Mitochondrial Dynamics Controls T Cell Fate through Metabolic Programming

Abstract

Activated effector T (TE) cells augment anabolic pathways of metabolism, such as aerobic glycolysis, while memory T (TM) cells engage catabolic pathways, like fatty acid oxidation (FAO). However, signals that drive these differences remain unclear. Mitochondria are metabolic organelles that actively transform their ultrastructure. Therefore, we questioned whether mitochondrial dynamics controls T cell metabolism. We show that TE cells have punctate mitochondria, while TM cells maintain fused networks. The fusion protein Opa1 is required for TM, but not TE cells after infection, and enforcing fusion in TE cells imposes TM cell characteristics and enhances antitumor function. Our data suggest that, by altering cristae morphology, fusion in TM cells configures electron transport chain (ETC) complex associations favoring oxidative phosphorylation (OXPHOS) and FAO, while fission in TE cells leads to cristae expansion, reducing ETC efficiency and promoting aerobic glycolysis. Thus, mitochondrial remodeling is a signaling mechanism that instructs T cell metabolic programming.

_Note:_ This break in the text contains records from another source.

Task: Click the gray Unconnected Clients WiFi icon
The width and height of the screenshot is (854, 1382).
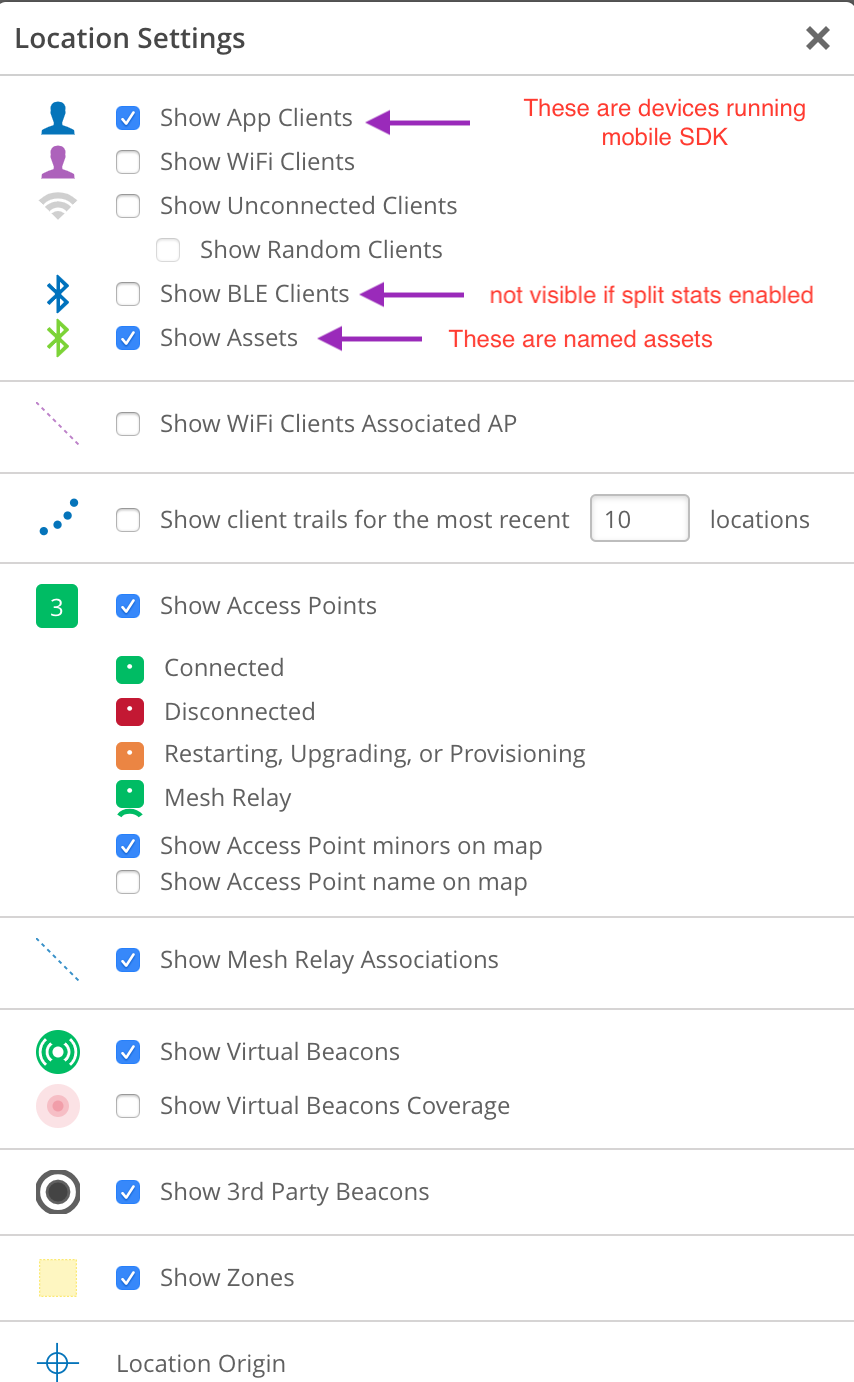Action: point(58,206)
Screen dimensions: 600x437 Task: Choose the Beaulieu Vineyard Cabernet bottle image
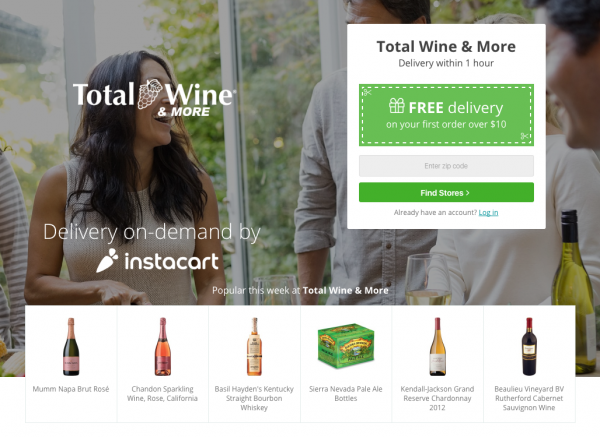click(x=529, y=346)

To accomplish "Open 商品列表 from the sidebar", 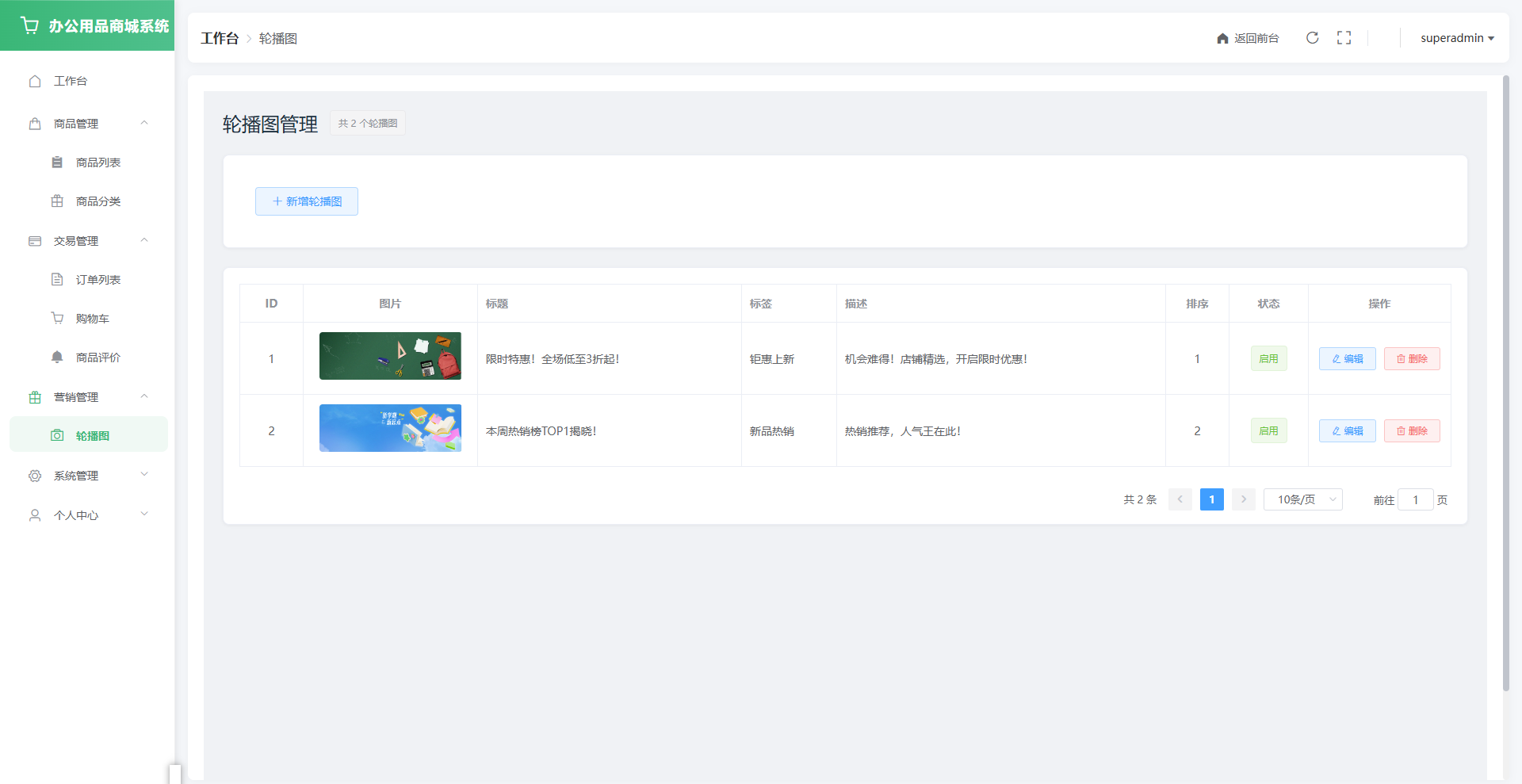I will [x=98, y=163].
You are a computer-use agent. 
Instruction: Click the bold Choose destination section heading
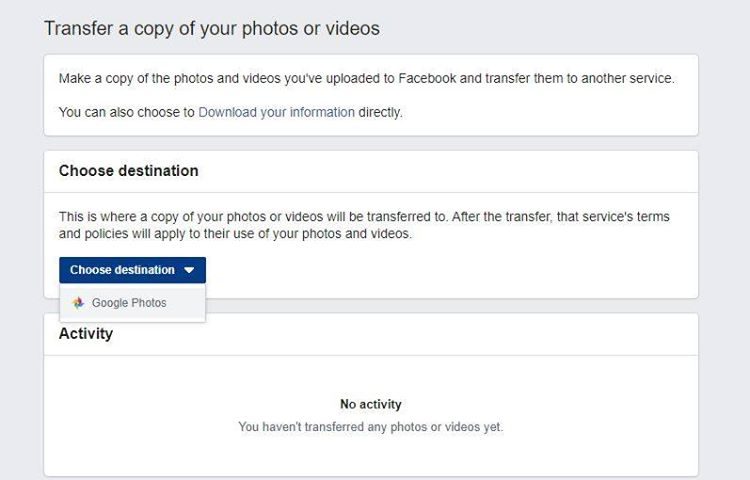pyautogui.click(x=129, y=171)
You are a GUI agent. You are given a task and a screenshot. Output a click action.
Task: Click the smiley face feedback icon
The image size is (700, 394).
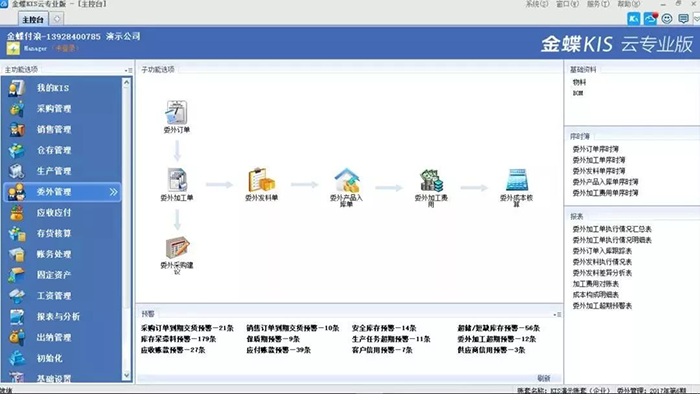point(667,19)
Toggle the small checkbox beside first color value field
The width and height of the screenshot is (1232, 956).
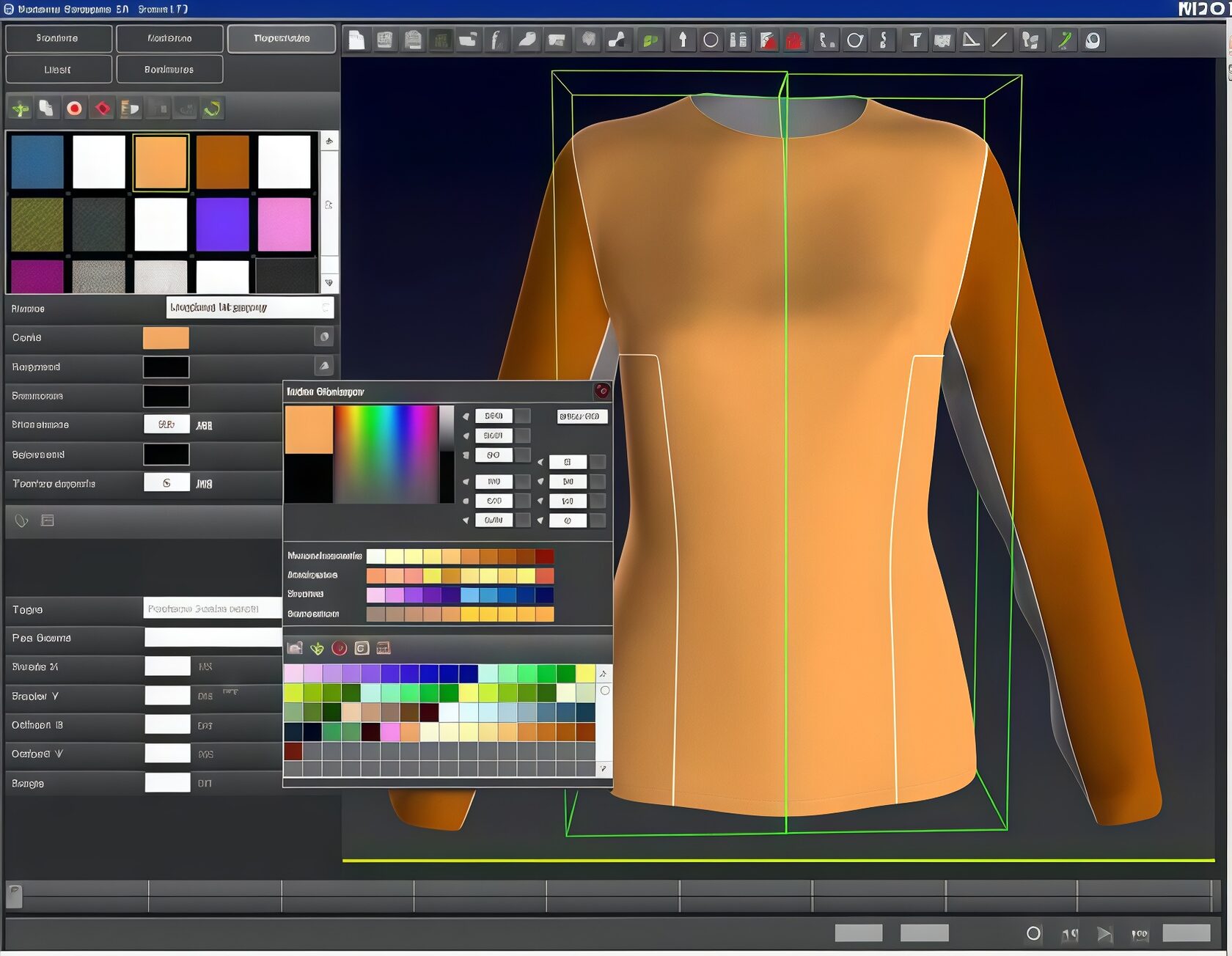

Copyright © 2016 Elsevier Inc. All rights reserved.

Figures

Figure 1. Effector and memory T cells possess distinct mitochondrial morphologies

(A) Effector (TE, CD44hi CD62Llo, 7 days post infection) and memory T (TM, CD44hi CD62Lhi, 21 days post infection) cells sorted from C57BL/6 mice infected i.p. with 107 CFU LmOVA and (B) IL-2 TE and IL-15 TM cells generated from differential culture of OT-I cells activated with OVA peptide and IL-2 using IL-2 or IL-15 analyzed by EM, scale bar = 0.5 µm. (C–D) Mitochondrial morphology in live OT-I PhAM cells before and after αCD3/CD28 activation and differential cytokine culture by spinning disk confocal microscopy. Mitochondria are green (GFP) and nuclei are blue (Hoechst), (C) scale bar = 5 µm, (D) scale bar = 1 µm. (E) Immunoblot analysis of cell protein extracts from (C), probed for Mfn2, Opa1, Drp1, phosphorylated Drp1 at Ser616 (Drp1pS616), and β-actin. (A–E) Representative of 2 experiments. See alsoFigure S1.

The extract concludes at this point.